Put the lines into a two-column CSV with the headers text and answer. Begin at the line that contains "You are a computer-use agent. Image resolution: width=1299" and stop after the line that contains "Action: 90,189". Make one row for each text and its answer, with each in one quoted field and line breaks turned into spaces.

── Material shown

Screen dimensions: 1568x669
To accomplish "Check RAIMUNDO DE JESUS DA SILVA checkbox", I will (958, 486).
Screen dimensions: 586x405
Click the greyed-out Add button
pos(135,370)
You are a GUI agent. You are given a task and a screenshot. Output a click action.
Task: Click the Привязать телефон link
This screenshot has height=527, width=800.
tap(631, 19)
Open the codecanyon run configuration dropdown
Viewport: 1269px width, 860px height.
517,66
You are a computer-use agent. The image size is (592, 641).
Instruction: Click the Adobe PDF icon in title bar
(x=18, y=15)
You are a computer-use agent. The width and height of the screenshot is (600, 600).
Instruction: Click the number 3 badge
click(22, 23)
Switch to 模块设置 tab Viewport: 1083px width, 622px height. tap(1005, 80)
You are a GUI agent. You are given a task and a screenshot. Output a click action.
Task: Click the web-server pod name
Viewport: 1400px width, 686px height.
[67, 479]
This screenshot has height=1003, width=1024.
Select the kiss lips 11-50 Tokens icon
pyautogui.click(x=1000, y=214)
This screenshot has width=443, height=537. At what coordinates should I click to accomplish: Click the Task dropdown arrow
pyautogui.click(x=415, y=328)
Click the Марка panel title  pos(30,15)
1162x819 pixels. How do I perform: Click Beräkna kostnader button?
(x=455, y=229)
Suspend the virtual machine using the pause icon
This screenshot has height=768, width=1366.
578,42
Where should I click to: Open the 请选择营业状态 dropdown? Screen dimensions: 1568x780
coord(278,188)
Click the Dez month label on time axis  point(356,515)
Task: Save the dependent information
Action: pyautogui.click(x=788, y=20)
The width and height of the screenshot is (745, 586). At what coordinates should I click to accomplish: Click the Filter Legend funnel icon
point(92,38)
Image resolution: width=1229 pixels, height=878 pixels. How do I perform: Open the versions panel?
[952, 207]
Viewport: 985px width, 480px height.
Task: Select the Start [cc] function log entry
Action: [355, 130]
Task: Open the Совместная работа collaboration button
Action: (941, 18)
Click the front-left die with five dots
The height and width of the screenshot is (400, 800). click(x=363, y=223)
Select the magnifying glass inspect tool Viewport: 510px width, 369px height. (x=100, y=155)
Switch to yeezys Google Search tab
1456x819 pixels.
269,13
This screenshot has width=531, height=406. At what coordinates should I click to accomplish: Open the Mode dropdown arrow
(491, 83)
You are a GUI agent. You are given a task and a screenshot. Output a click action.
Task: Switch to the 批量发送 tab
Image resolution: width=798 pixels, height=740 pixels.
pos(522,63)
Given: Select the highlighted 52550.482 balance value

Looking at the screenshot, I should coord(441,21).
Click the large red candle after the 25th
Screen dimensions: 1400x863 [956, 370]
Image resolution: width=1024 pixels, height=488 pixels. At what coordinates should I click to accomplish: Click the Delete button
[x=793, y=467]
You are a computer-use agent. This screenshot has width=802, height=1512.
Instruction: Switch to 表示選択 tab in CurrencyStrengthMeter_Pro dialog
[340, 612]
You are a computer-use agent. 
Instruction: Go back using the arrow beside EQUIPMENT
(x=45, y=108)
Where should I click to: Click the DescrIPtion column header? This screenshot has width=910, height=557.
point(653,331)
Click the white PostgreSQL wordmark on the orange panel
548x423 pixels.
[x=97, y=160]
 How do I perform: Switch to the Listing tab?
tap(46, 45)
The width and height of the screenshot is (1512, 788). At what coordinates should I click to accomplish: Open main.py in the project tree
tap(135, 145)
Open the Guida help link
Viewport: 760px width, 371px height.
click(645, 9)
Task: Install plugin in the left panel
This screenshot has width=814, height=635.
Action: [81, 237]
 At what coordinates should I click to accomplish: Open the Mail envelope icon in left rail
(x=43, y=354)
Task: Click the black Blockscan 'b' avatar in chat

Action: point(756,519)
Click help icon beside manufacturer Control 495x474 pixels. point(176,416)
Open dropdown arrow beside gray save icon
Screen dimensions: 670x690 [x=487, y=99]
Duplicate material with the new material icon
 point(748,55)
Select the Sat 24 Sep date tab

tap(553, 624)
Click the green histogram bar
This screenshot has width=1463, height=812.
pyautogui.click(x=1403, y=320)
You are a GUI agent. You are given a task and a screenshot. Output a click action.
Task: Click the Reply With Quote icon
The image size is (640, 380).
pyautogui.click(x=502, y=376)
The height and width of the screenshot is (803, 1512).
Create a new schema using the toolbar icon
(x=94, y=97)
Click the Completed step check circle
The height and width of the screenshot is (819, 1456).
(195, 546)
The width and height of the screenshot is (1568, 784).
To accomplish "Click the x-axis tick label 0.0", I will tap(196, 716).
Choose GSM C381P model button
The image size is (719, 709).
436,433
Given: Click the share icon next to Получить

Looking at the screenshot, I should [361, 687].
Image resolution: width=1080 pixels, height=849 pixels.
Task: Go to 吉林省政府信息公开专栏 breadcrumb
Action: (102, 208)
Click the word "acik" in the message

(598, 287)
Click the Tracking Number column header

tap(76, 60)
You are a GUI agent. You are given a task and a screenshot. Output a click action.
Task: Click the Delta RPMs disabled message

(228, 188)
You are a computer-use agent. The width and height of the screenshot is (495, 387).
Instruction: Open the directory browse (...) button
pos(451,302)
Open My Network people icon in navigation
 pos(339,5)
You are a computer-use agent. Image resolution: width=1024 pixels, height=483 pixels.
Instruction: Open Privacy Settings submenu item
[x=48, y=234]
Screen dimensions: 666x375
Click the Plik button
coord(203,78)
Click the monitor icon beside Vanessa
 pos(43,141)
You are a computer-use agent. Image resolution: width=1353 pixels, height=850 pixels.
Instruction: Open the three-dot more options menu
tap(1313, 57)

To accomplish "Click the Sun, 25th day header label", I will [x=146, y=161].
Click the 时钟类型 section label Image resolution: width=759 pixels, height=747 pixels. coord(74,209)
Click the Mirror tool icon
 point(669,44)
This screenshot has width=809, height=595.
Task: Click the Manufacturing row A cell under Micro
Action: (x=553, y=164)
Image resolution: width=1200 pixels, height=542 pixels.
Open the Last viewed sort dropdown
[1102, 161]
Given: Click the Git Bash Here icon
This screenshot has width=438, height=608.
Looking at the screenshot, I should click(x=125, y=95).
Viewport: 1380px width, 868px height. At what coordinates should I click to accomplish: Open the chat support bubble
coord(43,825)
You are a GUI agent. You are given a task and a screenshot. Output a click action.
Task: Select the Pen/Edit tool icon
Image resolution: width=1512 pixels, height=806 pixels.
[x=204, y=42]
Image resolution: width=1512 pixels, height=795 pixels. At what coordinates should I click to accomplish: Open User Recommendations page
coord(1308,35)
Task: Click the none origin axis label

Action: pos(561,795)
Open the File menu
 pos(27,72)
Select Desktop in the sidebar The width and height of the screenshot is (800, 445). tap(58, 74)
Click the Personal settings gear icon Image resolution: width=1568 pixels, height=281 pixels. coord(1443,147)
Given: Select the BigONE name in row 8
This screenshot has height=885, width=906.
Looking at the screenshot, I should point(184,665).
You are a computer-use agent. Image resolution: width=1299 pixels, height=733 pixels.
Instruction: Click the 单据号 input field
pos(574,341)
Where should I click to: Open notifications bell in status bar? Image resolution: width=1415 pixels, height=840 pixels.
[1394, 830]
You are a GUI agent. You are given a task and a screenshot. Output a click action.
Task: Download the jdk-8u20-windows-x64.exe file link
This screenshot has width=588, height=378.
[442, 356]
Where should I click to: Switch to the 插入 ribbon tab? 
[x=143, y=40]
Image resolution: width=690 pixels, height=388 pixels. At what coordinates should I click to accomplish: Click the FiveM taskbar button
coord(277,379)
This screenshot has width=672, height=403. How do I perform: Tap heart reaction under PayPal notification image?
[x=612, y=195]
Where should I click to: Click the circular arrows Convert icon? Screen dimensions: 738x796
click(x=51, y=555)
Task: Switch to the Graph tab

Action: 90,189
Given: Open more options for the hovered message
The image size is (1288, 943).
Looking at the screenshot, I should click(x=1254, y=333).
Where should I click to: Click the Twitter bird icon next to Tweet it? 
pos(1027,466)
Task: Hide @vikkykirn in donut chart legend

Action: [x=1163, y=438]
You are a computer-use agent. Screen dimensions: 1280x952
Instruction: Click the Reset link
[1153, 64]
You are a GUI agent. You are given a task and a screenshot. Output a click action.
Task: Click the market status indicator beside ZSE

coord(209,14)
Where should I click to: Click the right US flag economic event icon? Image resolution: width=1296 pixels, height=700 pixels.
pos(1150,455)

────

Response to this task:
text,answer
"You are a computer-use agent. Image resolution: width=1299 pixels, height=733 pixels. Instruction: Click the 单据号 input field","pos(574,341)"
"Where should I click to: Open notifications bell in status bar? Image resolution: width=1415 pixels, height=840 pixels.","[1394, 830]"
"You are a GUI agent. You are given a task and a screenshot. Output a click action. Task: Download the jdk-8u20-windows-x64.exe file link This screenshot has width=588, height=378.","[442, 356]"
"Where should I click to: Switch to the 插入 ribbon tab?","[x=143, y=40]"
"Image resolution: width=690 pixels, height=388 pixels. At what coordinates should I click to accomplish: Click the FiveM taskbar button","coord(277,379)"
"This screenshot has width=672, height=403. How do I perform: Tap heart reaction under PayPal notification image?","[x=612, y=195]"
"Where should I click to: Click the circular arrows Convert icon? Screen dimensions: 738x796","click(x=51, y=555)"
"Task: Switch to the Graph tab","Action: 90,189"